▶ **Instructions for the task**: Lines in the entries below where the word "computer" shows up should each be copied.

——————

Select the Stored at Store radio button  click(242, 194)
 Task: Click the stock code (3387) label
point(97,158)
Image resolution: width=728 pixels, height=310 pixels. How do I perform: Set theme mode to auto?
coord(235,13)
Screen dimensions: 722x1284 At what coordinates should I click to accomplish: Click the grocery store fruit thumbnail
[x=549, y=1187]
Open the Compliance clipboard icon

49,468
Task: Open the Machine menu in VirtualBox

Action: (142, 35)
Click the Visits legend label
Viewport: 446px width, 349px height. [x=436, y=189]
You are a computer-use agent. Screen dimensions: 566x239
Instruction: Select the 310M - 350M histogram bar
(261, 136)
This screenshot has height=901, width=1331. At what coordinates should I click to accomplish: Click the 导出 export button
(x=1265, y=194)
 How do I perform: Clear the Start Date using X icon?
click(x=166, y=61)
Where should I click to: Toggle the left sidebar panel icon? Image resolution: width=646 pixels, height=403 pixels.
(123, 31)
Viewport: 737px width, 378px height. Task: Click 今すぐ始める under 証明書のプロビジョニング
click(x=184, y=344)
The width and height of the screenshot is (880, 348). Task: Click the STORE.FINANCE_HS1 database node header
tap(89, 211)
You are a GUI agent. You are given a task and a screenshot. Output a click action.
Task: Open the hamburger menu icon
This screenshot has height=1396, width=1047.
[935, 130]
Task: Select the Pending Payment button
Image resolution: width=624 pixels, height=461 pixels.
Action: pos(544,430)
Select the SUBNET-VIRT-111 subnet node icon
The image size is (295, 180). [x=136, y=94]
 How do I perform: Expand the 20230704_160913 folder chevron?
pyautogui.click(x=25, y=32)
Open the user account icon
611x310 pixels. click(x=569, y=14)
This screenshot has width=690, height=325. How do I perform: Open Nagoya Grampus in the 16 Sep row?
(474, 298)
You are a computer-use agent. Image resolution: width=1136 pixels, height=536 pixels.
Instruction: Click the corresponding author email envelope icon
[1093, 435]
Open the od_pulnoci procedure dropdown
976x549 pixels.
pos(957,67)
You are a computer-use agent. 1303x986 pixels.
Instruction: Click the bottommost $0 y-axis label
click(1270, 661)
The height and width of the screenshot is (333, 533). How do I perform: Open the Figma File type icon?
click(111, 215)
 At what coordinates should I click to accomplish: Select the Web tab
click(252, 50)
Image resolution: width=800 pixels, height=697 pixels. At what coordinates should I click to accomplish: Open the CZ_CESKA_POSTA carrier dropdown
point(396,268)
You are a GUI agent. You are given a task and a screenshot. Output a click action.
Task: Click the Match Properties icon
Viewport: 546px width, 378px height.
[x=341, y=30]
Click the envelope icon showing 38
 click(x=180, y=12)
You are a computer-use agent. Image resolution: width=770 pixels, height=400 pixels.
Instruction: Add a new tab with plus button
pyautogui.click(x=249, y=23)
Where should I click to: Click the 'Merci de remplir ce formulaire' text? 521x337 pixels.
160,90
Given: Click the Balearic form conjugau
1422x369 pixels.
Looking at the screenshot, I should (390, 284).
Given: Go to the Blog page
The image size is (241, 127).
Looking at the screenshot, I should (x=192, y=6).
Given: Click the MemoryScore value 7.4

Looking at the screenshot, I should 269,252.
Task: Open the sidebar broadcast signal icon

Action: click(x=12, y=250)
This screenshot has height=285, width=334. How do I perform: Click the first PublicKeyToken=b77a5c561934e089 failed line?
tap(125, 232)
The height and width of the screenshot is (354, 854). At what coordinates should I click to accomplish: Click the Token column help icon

——————

▶ **Answer box**:
You are a computer-use agent. Screen dimensions: 566x239
You are a computer-use agent. Image resolution: width=1136 pixels, height=536 pixels.
You are a computer-use agent. 1303x986 pixels.
You are a computer-use agent. Image resolution: width=770 pixels, height=400 pixels.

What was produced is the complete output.